Material for this exercise
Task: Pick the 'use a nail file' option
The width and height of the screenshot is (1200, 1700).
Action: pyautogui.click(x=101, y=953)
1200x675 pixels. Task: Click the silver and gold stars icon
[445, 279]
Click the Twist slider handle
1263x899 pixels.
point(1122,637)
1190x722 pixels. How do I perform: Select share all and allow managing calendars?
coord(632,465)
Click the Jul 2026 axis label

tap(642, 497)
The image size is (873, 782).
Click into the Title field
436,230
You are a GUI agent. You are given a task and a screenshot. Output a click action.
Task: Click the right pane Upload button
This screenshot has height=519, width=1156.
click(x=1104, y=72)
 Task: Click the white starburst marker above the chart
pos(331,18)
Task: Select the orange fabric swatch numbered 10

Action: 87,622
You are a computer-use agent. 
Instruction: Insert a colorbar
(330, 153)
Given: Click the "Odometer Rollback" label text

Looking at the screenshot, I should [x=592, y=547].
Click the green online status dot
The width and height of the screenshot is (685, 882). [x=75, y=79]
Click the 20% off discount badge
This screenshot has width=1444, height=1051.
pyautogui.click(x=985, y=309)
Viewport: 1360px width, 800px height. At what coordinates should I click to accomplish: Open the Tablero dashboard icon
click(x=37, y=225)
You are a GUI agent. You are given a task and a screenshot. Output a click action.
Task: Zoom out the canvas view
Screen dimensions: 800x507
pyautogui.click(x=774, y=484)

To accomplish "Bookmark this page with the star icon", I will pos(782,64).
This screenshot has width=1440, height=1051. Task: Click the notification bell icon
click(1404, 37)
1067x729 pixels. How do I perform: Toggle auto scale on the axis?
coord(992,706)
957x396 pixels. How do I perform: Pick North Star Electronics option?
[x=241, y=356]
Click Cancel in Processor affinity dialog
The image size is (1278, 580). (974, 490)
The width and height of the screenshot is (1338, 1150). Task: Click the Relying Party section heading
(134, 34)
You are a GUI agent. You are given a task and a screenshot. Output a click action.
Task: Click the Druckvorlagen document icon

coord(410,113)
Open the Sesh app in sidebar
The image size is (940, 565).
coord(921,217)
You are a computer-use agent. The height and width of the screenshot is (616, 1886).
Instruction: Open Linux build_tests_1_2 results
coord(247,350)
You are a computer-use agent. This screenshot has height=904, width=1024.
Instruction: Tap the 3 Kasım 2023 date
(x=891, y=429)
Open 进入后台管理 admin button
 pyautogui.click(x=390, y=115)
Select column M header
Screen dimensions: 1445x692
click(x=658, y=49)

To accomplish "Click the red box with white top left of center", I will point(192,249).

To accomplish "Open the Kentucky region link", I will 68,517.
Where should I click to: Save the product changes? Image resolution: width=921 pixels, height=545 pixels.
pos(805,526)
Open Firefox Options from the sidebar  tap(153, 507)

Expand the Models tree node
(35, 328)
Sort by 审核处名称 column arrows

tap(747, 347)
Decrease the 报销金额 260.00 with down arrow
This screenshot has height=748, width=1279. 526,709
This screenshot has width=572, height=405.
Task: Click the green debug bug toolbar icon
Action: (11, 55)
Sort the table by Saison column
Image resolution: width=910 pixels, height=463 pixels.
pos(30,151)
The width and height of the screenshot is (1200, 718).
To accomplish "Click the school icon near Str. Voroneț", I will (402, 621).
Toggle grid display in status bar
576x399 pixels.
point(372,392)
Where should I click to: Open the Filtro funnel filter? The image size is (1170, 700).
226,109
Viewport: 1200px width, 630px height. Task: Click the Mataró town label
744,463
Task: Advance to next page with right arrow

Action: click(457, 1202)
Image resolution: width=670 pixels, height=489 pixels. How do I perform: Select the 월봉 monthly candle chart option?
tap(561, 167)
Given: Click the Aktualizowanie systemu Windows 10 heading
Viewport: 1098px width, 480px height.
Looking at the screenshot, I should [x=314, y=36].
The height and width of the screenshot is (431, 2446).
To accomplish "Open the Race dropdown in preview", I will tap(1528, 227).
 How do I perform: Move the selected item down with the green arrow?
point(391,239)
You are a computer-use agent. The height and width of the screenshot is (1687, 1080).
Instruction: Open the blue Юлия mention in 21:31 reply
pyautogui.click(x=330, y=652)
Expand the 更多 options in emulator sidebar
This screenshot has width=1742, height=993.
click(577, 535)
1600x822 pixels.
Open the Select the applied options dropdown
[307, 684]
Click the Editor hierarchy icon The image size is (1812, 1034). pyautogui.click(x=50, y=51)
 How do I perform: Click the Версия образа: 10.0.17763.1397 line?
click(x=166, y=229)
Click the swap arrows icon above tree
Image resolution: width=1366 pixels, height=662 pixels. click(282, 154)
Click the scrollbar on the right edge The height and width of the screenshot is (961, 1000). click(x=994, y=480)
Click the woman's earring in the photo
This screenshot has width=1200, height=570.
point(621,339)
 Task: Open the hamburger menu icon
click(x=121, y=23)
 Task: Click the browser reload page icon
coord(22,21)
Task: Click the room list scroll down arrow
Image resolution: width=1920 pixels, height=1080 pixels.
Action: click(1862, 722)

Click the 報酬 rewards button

What to do
Take the data above and reproduce it exactly.

Solution below
Task: Pick the 'use a nail file' option
The width and height of the screenshot is (1200, 1700).
Action: pyautogui.click(x=101, y=953)
1200x675 pixels. Task: Click the silver and gold stars icon
[445, 279]
Click the Twist slider handle
1263x899 pixels.
point(1122,637)
1190x722 pixels. How do I perform: Select share all and allow managing calendars?
coord(632,465)
Click the Jul 2026 axis label

tap(642, 497)
The image size is (873, 782).
Click into the Title field
436,230
You are a GUI agent. You are given a task and a screenshot. Output a click action.
Task: Click the right pane Upload button
This screenshot has height=519, width=1156.
click(x=1104, y=72)
 Task: Click the white starburst marker above the chart
pos(331,18)
Task: Select the orange fabric swatch numbered 10

Action: 87,622
You are a computer-use agent. 
Instruction: Insert a colorbar
(330, 153)
Given: Click the "Odometer Rollback" label text

Looking at the screenshot, I should [x=592, y=547].
Click the green online status dot
The width and height of the screenshot is (685, 882). [x=75, y=79]
Click the 20% off discount badge
This screenshot has width=1444, height=1051.
pyautogui.click(x=985, y=309)
Viewport: 1360px width, 800px height. At what coordinates should I click to accomplish: Open the Tablero dashboard icon
click(x=37, y=225)
You are a GUI agent. You are given a task and a screenshot. Output a click action.
Task: Zoom out the canvas view
Screen dimensions: 800x507
pyautogui.click(x=774, y=484)

To accomplish "Bookmark this page with the star icon", I will pos(782,64).
This screenshot has width=1440, height=1051. Task: Click the notification bell icon
click(1404, 37)
1067x729 pixels. How do I perform: Toggle auto scale on the axis?
coord(992,706)
957x396 pixels. How do I perform: Pick North Star Electronics option?
[x=241, y=356]
Click Cancel in Processor affinity dialog
The image size is (1278, 580). (974, 490)
The width and height of the screenshot is (1338, 1150). Task: Click the Relying Party section heading
(134, 34)
You are a GUI agent. You are given a task and a screenshot. Output a click action.
Task: Click the Druckvorlagen document icon

coord(410,113)
Open the Sesh app in sidebar
The image size is (940, 565).
coord(921,217)
You are a computer-use agent. The height and width of the screenshot is (616, 1886).
Instruction: Open Linux build_tests_1_2 results
coord(247,350)
You are a computer-use agent. This screenshot has height=904, width=1024.
Instruction: Tap the 3 Kasım 2023 date
(x=891, y=429)
Open 进入后台管理 admin button
 pyautogui.click(x=390, y=115)
Select column M header
Screen dimensions: 1445x692
click(x=658, y=49)

To accomplish "Click the red box with white top left of center", I will point(192,249).

To accomplish "Open the Kentucky region link", I will 68,517.
Where should I click to: Save the product changes? Image resolution: width=921 pixels, height=545 pixels.
pos(805,526)
Open Firefox Options from the sidebar  tap(153, 507)

Expand the Models tree node
(35, 328)
Sort by 审核处名称 column arrows

tap(747, 347)
Decrease the 报销金额 260.00 with down arrow
This screenshot has height=748, width=1279. 526,709
This screenshot has width=572, height=405.
Task: Click the green debug bug toolbar icon
Action: (11, 55)
Sort the table by Saison column
Image resolution: width=910 pixels, height=463 pixels.
pos(30,151)
The width and height of the screenshot is (1200, 718).
To accomplish "Click the school icon near Str. Voroneț", I will (402, 621).
Toggle grid display in status bar
576x399 pixels.
point(372,392)
Where should I click to: Open the Filtro funnel filter? The image size is (1170, 700).
226,109
Viewport: 1200px width, 630px height. Task: Click the Mataró town label
744,463
Task: Advance to next page with right arrow

Action: click(457, 1202)
Image resolution: width=670 pixels, height=489 pixels. How do I perform: Select the 월봉 monthly candle chart option?
tap(561, 167)
Given: Click the Aktualizowanie systemu Windows 10 heading
Viewport: 1098px width, 480px height.
Looking at the screenshot, I should [x=314, y=36].
The height and width of the screenshot is (431, 2446).
To accomplish "Open the Race dropdown in preview", I will tap(1528, 227).
 How do I perform: Move the selected item down with the green arrow?
point(391,239)
You are a computer-use agent. The height and width of the screenshot is (1687, 1080).
Instruction: Open the blue Юлия mention in 21:31 reply
pyautogui.click(x=330, y=652)
Expand the 更多 options in emulator sidebar
This screenshot has width=1742, height=993.
click(577, 535)
1600x822 pixels.
Open the Select the applied options dropdown
[307, 684]
Click the Editor hierarchy icon The image size is (1812, 1034). pyautogui.click(x=50, y=51)
 How do I perform: Click the Версия образа: 10.0.17763.1397 line?
click(x=166, y=229)
Click the swap arrows icon above tree
Image resolution: width=1366 pixels, height=662 pixels. click(282, 154)
Click the scrollbar on the right edge The height and width of the screenshot is (961, 1000). click(x=994, y=480)
Click the woman's earring in the photo
This screenshot has width=1200, height=570.
point(621,339)
 Task: Open the hamburger menu icon
click(x=121, y=23)
 Task: Click the browser reload page icon
coord(22,21)
Task: Click the room list scroll down arrow
Image resolution: width=1920 pixels, height=1080 pixels.
Action: click(1862, 722)

Click the 報酬 rewards button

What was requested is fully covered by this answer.